The band’s first performance back with Seaward was in Manchester at a small venue called Gorilla, nestled between railway arches near the city’s centre.

“I felt nervous for him,” he admits. “The whole accident made us feel really lucky to have ever done those little shows – to have done any shows at all.

“We went back and played all the venues we played on our first tour, all over the whole world. We did Gorilla, we did Village Underground in London, the Troubadour in LA.

“Sadly all of these venues are totally a little bit doomed with the virus.

“It was a proper moment. I remember looking at him and just going…”

Bayley exhales forcefully.

“We just smiled at each other. And he was just like ‘What? I got this’. He’s very stubborn and knew in his head that he was going to be better.

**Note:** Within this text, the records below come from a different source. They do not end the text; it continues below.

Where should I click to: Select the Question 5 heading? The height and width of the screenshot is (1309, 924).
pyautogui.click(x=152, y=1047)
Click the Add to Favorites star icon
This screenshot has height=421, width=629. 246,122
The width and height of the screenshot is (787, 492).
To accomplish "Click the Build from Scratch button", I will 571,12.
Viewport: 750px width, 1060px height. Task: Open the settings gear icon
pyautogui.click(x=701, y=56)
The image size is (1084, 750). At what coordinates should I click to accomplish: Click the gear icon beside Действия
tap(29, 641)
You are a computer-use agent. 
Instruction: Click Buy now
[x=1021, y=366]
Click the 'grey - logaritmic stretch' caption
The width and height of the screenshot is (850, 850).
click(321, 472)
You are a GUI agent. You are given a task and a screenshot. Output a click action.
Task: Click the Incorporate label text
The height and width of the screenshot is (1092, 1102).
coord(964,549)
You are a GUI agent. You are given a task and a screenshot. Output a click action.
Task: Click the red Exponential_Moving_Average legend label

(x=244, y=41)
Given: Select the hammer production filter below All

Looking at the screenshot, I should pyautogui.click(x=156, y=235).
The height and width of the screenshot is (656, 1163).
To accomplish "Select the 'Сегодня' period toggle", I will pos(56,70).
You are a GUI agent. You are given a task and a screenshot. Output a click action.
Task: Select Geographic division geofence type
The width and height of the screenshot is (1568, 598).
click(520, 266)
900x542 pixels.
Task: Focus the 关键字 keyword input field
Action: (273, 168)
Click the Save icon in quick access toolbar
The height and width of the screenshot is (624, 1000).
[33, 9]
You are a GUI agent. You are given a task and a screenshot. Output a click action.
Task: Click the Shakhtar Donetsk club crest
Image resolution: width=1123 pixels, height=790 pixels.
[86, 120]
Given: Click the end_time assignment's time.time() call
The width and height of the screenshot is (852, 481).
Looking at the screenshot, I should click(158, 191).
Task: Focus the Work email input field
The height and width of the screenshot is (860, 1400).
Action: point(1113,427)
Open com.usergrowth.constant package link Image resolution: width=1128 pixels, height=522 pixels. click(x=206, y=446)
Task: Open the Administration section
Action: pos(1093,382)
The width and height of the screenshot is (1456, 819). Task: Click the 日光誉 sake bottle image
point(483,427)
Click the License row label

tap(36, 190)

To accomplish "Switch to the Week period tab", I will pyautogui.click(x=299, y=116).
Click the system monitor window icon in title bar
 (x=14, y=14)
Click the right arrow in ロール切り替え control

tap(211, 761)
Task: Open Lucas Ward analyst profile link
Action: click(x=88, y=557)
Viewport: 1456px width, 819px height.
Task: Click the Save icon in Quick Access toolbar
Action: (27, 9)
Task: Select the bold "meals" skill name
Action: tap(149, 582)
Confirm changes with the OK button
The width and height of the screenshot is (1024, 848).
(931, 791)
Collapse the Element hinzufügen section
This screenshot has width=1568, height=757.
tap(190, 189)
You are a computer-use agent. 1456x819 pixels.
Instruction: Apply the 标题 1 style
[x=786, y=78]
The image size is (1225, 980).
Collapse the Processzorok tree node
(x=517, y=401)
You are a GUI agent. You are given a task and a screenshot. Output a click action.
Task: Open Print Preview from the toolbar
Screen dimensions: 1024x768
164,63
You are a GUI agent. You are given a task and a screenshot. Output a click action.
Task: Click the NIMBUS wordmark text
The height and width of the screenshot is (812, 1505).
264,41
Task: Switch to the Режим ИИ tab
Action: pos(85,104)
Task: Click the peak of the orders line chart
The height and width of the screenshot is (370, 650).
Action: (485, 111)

“That’s a huge thing when you are recovering from something like that. If you have it in your head that you are going to be OK, I think that dramatically improves your chances of recovery.”

Of course, the band’s best-laid plans were disrupted by the coronavirus. Yet in a peculiar twist of fate, the conditions of lockdown have created the perfect environment for the album’s release.

Lockdown forced them to conjure up new ways to connect with listeners.

They recorded “quarantine covers” of songs by Nirvana and Lana Del Rey, created an open-source website and invited fans to remix their tracks.

“Weirdly, there is this parallel between when the record was written – the head space from that time – and now. All of my friends, what they are eating, talking about, watching on TV, everything is nostalgic. It’s looking back. It’s memories.

“When the lockdown started I was super bummed for two weeks. This is a disaster for so many people – and this record, I didn’t know if we would be able to continue this project.

“For the second time in two years I was in that same position.

“Slowly it dawned on me that actually the record can be released now, it fits the social atmosphere better than I could have ever imagined.”

:: Dreamland is out now via Polydor.